What does this all mean for the carbon cycle Theoretically, the more organic material that’s raining down, the more that’s getting sequestered away from the atmosphere. However, organisms living on the seafloor are also consuming oxygen and spitting carbon dioxide, which could be acidifying deeper water. Because the ocean is constantly turning, some of this carbon may make its way back to the surface waters and into atmosphere. “We’re showing that more and more carbon than would have otherwise been predicted is making its way to the deep sea,” says Huffard. “The rover adds the dimension to tell us that most of that carbon is actually getting eaten once it’s down there, not being stored in the sediment.”
These extra-large pulses are marine snow, but is this a permanent feature in the deep waters of California? Scientists can now gather long-term data using the benthic Rover to help them find answers. “The deep sea is largely understudied and under-appreciated, despite the fact that it is critical to keeping the planet healthy and combating climate change,” says Lisa Levin, who studies the seafloor at the Scripps Institution of Oceanography but wasn’t involved in this work. “An army of such devices could help us better understand biogeochemical changes—critical to improving climate models, ecosystem models, fisheries models, and more.” Rovers might also help scientists study the effects of deep-sea mining operations.
For now, Huffard and Sherman will keep BR-II rolling off the coast of California—the first of hopefully many such autonomous bottom-dwelling robots that could roam the depths of the world’s oceans.
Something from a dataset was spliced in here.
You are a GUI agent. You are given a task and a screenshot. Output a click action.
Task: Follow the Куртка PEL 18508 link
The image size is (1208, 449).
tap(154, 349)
They say they’ve been approached by other scientists interested in the system, but so far BR-II is more or less one-of-a-kind, both because it’s expensive and requires a lot of engineering know-how to operate. German researchers have created a similar oxygen-sampling rover called TramperThe Arctic has been home to the, which has been exploring the Arctic since 2016.
“It’s almost like if you were an astronomer and if you have the best telescope in the world, but it could only look at one star,” Huffard says. “If you had more telescopes out there looking at more stars, you’d be able to see a much more complete picture of the sky.”
“I think we would both love it if more people wanted to build more rovers,” she adds.